* Records for this task *
····················

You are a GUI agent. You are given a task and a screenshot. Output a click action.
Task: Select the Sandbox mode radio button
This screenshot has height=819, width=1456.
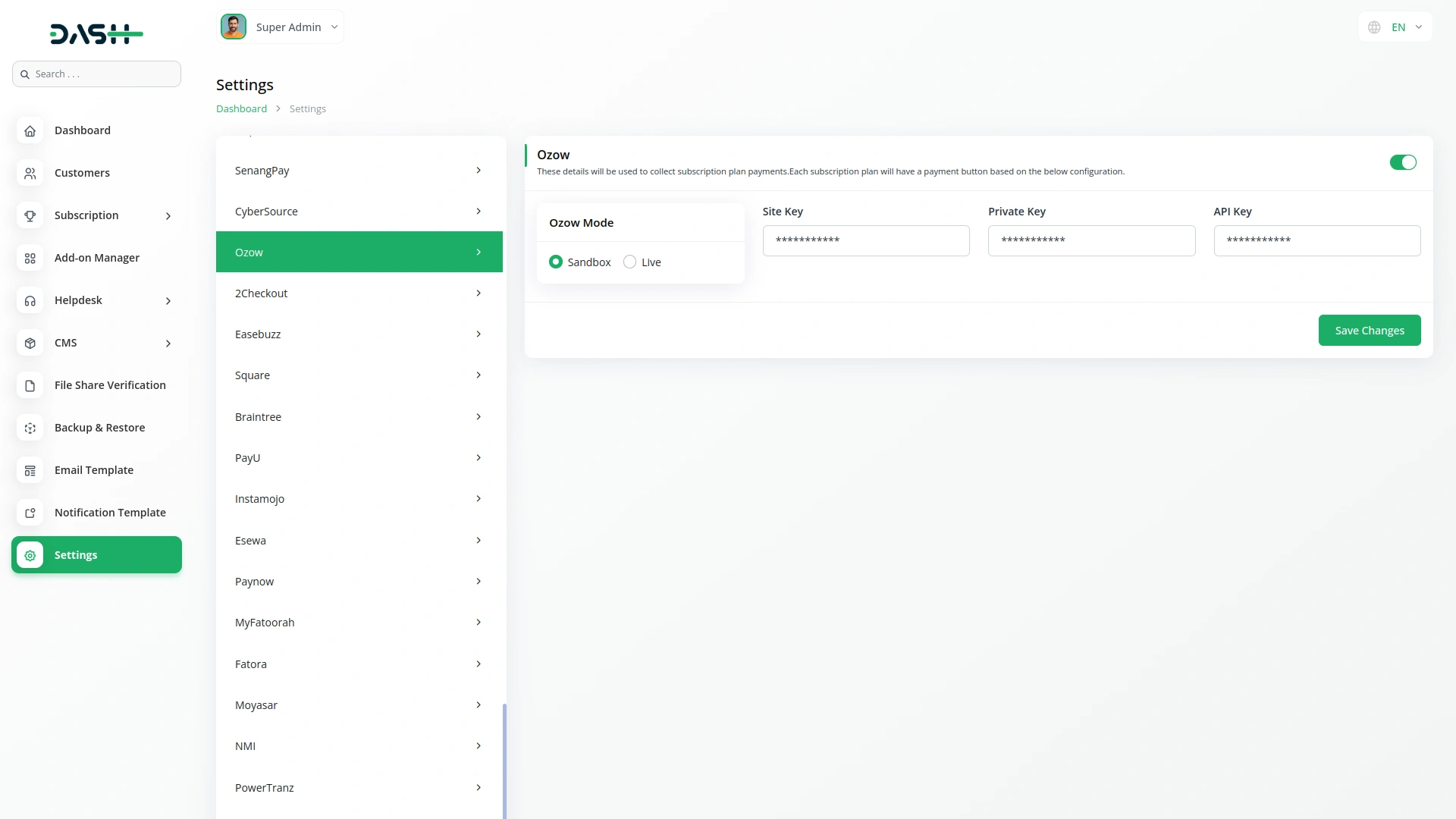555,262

····················

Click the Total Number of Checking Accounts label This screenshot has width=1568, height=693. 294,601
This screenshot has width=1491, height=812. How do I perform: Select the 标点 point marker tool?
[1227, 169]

····················

* Stated task *
Reproduce only the records from the line that contains "Click the Total" through the line that contains "[1227, 169]", keeping the requests and offsetting every coordinate in the answers by -31.

* Solution to the problem *
Click the Total Number of Checking Accounts label This screenshot has width=1568, height=693. 263,570
This screenshot has width=1491, height=812. How do I perform: Select the 标点 point marker tool?
[1196, 138]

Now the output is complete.